When you open Drummer, you’re presented with two colored circles representing your first two drum tracks. Tap one, and you’re zoomed into a conventional "four bars" view of when different drum beats will hit. But you don’t need to understand bars to understand Drummer. Tap play, tap some circles, and listen. Then tap some more circles, or swipe downward on a column to generate an easy downbeat. You can swipe between different drum instruments, create a few more drum tracks, and alter beats-per-minute. Before you know it, you’re jamming.
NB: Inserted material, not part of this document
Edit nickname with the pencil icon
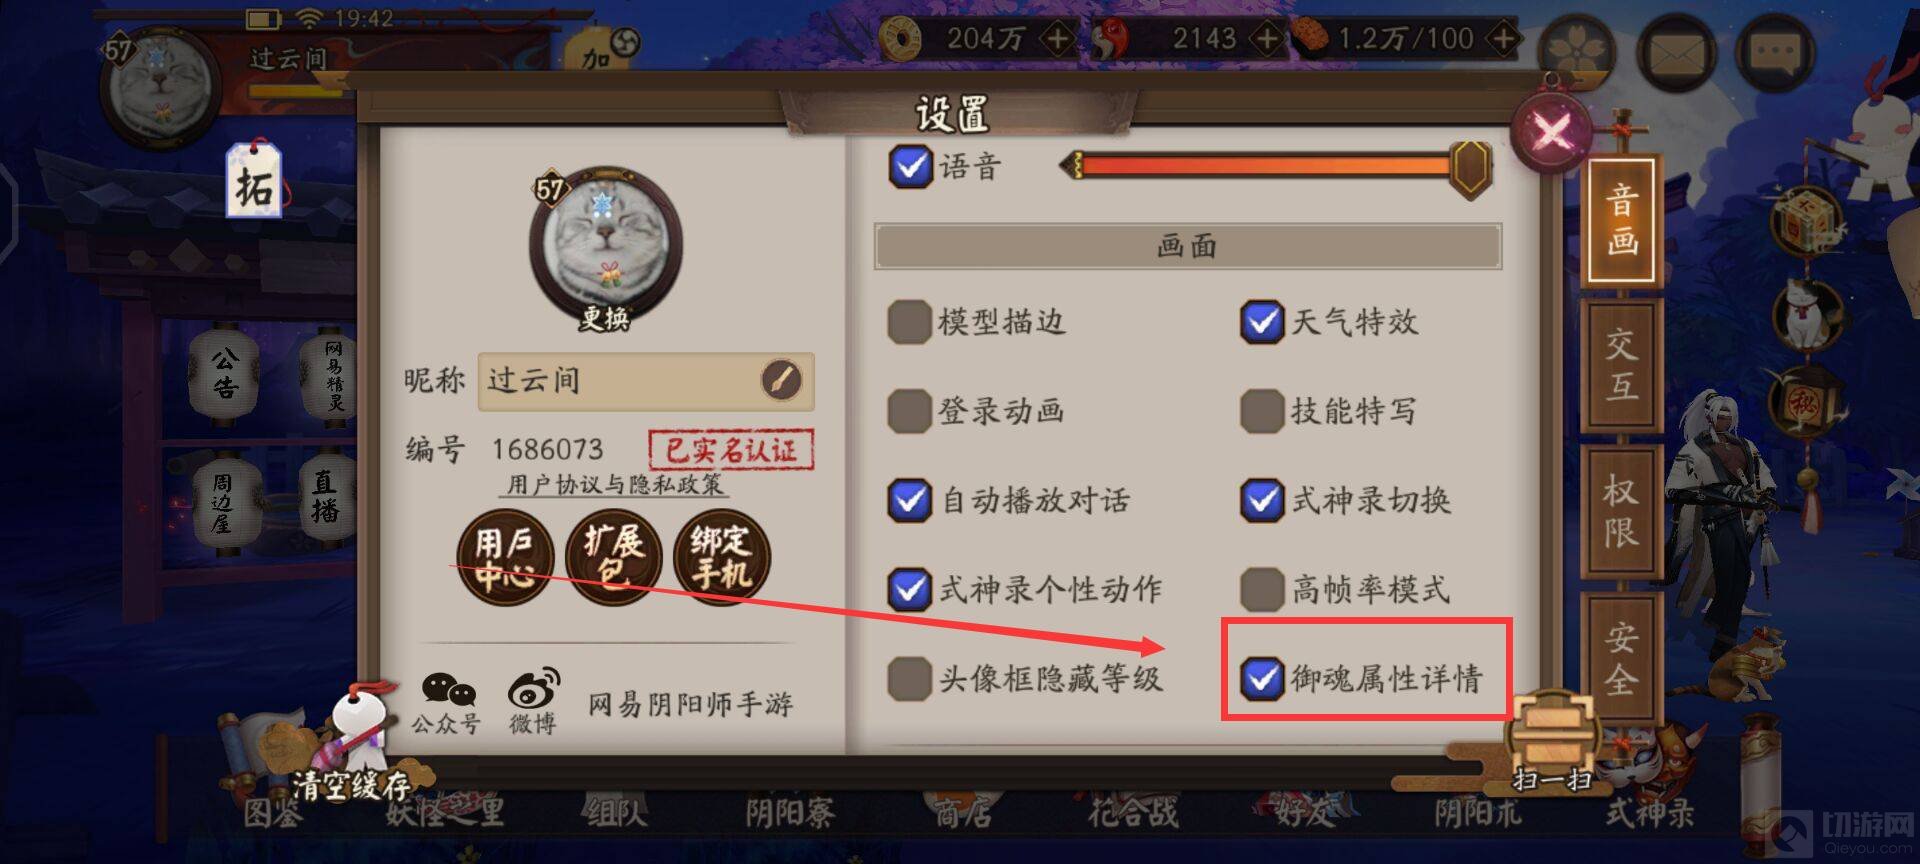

Drummer is incredibly responsive, and is truly the simplest drumkit app I’ve ever used. Drummer comes with its own limitations, of course — it’s no LinnDrum — but that’s all part of the plan. Drummer was conceived of and designed by Pasquale D’Silva, who launched beatboxing app Keezy last year. The two apps together form the foundation of what D’Silva and Lodwick say is a new generation of music applications that anybody can use — a new generation of apps that make producing music as fun as shooting an Instagram photo. But even Keezy had a learning curve. Perhaps only folks like Reggie Watts could quickly whip up something great. So Drummer was made to be even more accessible.

D’Silva, an avid musician and artist since childhood, built the app he always wanted to use to capture beats beating in the back of his head. That’s what Drummer is for, he says — to capture a sound in your brain the way you might capture a photo of what you’re seeing. But until now, only a few tools existed to help people quickly capture sonic ideas. "Why is photography so ubiquitous?" asks Lodwick. "Now, everyone takes pictures every day even if they can’t really take photos. It’s because of the software."

pasquale dDrummer co-creators Jake Lodwick and Pasquale D'Silva

To the duo, Keezy and Drummer are as much about deconditioning people from their traditional perceptions of musical instruments, as it is about helping people create music. "The feeling of being too dumb to make music is my mortal enemy," says Lodwick as he shows me a Roland TR8 music machine. "This thing has 75 modes, 32 patterns, 168 swing variations. I can make any beat in the world, but within a few seconds you have your first ‘what the fuck?’ moment. It’s the opposite of an a-ha moment." This barrier prevents the majority of people from ever even considering making music, he says. Obviously, there’s a place for pro tools and consumer tools, but Lodwick and D’Silva are convinced that the consumer segment doesn’t yet exist for music machines. Well, there are several excellent music-making apps for smartphones, like Figure, but none approach Drummer’s sheer simplicity. And none are as fun to play with in the first minute of trying it out.

"The feeling of being too dumb to make music is my mortal enemy."

The duo think connectivity could be the app’s real killer feature, and could elevate beat-making from quick diversion to a foundation for a SoundCloud-esque social network for music-thoughts. You can’t share Drummer beats to the web just yet, but D’Silva and Lodwick have already built the backbone for such a feature. Drummer, with its vibrant group of colors and sounds, abstracts a lot of the messy stuff about drum machines. "You shouldn't have to start with theory. You should start with the sound, and you should start with how it feels," says D'Silva. Give Drummer a try, and you might feel it too.